A simple guide to earned media

Written by Matthew Fraser


guide to earned media

Earned media is a crucial part of the marketing mix and is something that you will hear about in conjunction with paid and owned media. All three are crucial parts of a successful marketing strategy for any business – but just what is earned media?

In a nutshell, earned media is an unpaid opportunity that a business or individual secures for themselves on a relevant and prominent platform for their audience. An example could be a feature in a newspaper, trade publication, or monthly magazine. Alternatively, it could take the form of being publicised by a well-known influencer on Instagram. In recent years, one of the most successful forms of earned media is securing online media coverage that includes a link to a relevant business webpage.

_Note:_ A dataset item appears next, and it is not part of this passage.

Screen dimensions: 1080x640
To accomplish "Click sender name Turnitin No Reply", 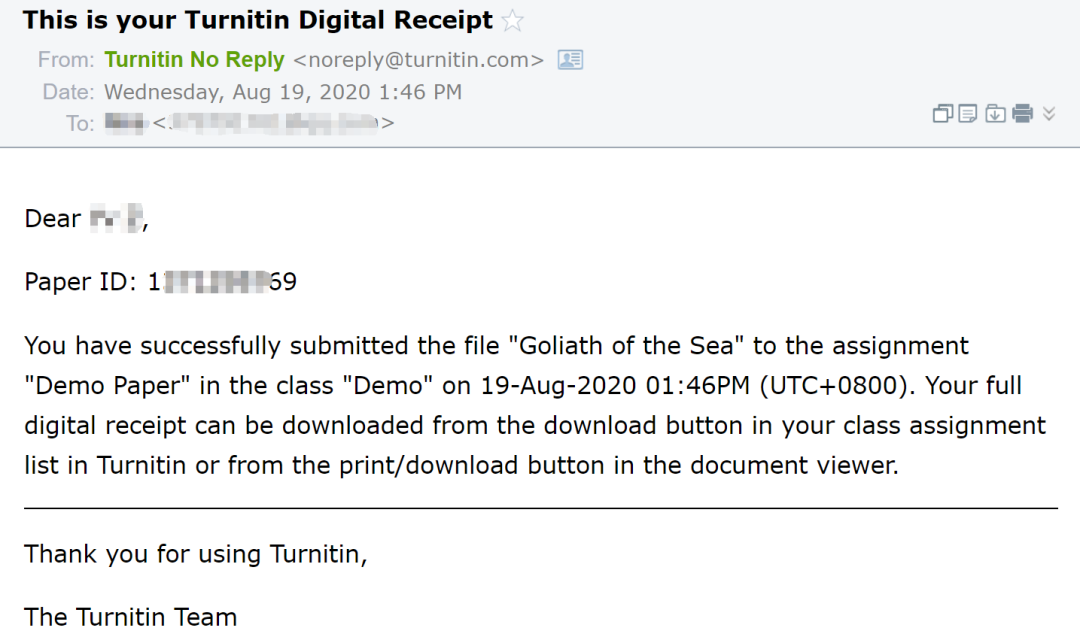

Earned media is a way for businesses to increase brand awareness, establish themselves as experts in their industries, improve SEO and domain authority and build better backlink profiles. Perhaps most importantly, earned media opens up communication channels with a large, relevant, and targeted audience.

Get the balance right

Businesses must get the balance of earned, paid and owned media correct. All three areas overlap and each one has an impact on the other. Paid media is exactly what it says on the tin, it is any paid-for media that a business might execute – TV ads, radio spots, PPC adverts and sponsored social posts. Owned media is anything that a business produces and issues through their channels, this includes any content on a business website, blog posts, and social channels.

This is different from earned media, that is content about the business that has been created by somebody else and published somewhere other than the business channels.

In effect, earned media is an amplification of an organisation’s efforts in paid and owned media. It is the opportunity for news sites and social media users to pick up on campaigns and help spread the word. Examples include press coverage, social media mentions, shares and retweets, product or company reviews, and blog posts authored outside of the business.

Credibility

Earned media is valuable to businesses as it tends to be more trusted and credible, as it is from a third-party source. The value of press mentions is as valuable as ever, especially at the moment when it is vital for businesses to be as open and transparent as possible.

A recent example of an earned media being executed brilliantly and having great results is the new Meatless Farm campaign.

The Leeds-based vegan food producer launched a £1.5 million paid media campaign. The campaign slogan gained attention and controversy due to suggestive language when it appeared on TV, radio adverts, 12 branded electric cars across London, social media, and supermarket packaging.

To ensure that the paid campaign was a success, they also invested in earned and owned media. All of the businesses owned channels (social and the website) reflected and promoted the new campaign.

From an earned media prospective, the campaign garnered masses of media and social attention with coverage in national publications including the London Evening Standard and the Guardian. They had provided data, photography, and expert comments to the media to support the campaign and engaged across social media and it was a huge success!